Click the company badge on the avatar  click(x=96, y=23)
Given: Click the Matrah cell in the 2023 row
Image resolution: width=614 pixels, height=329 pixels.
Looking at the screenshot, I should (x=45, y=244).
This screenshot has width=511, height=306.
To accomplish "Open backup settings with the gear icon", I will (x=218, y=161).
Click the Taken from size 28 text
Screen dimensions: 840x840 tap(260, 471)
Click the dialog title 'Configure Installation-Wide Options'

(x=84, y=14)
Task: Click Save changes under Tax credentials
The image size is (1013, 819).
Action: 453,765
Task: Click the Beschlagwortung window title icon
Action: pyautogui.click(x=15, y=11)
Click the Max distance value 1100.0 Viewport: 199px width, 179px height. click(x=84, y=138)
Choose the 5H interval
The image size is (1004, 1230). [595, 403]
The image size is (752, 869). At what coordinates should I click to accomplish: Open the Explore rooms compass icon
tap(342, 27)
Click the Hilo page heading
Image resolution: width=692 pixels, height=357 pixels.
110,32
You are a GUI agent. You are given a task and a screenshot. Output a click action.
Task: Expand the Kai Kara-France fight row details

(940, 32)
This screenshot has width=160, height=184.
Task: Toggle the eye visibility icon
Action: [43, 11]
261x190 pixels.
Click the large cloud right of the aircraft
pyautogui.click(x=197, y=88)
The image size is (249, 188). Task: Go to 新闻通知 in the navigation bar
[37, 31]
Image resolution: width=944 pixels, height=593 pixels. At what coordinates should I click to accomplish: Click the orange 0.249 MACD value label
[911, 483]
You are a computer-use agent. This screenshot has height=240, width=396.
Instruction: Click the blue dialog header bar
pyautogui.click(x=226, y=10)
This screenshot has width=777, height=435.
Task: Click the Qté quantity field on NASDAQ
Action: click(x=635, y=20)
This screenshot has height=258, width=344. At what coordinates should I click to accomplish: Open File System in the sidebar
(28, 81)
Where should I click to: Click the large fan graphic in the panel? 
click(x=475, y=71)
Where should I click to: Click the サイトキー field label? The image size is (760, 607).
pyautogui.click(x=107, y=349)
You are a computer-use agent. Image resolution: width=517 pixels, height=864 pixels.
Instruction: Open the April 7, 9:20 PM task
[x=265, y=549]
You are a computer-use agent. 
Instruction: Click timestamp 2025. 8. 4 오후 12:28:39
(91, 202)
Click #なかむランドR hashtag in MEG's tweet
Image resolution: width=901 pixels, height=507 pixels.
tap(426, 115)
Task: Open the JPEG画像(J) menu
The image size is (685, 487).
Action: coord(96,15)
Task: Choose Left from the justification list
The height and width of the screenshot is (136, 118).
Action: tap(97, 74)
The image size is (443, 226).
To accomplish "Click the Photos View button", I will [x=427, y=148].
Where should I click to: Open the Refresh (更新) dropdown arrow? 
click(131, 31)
^^^^
▶ [AIM OF THE TASK]: A single number is required: the count of lines in the data that include the string "computer".

▶ [RESULT OF THE EXERCISE]: 3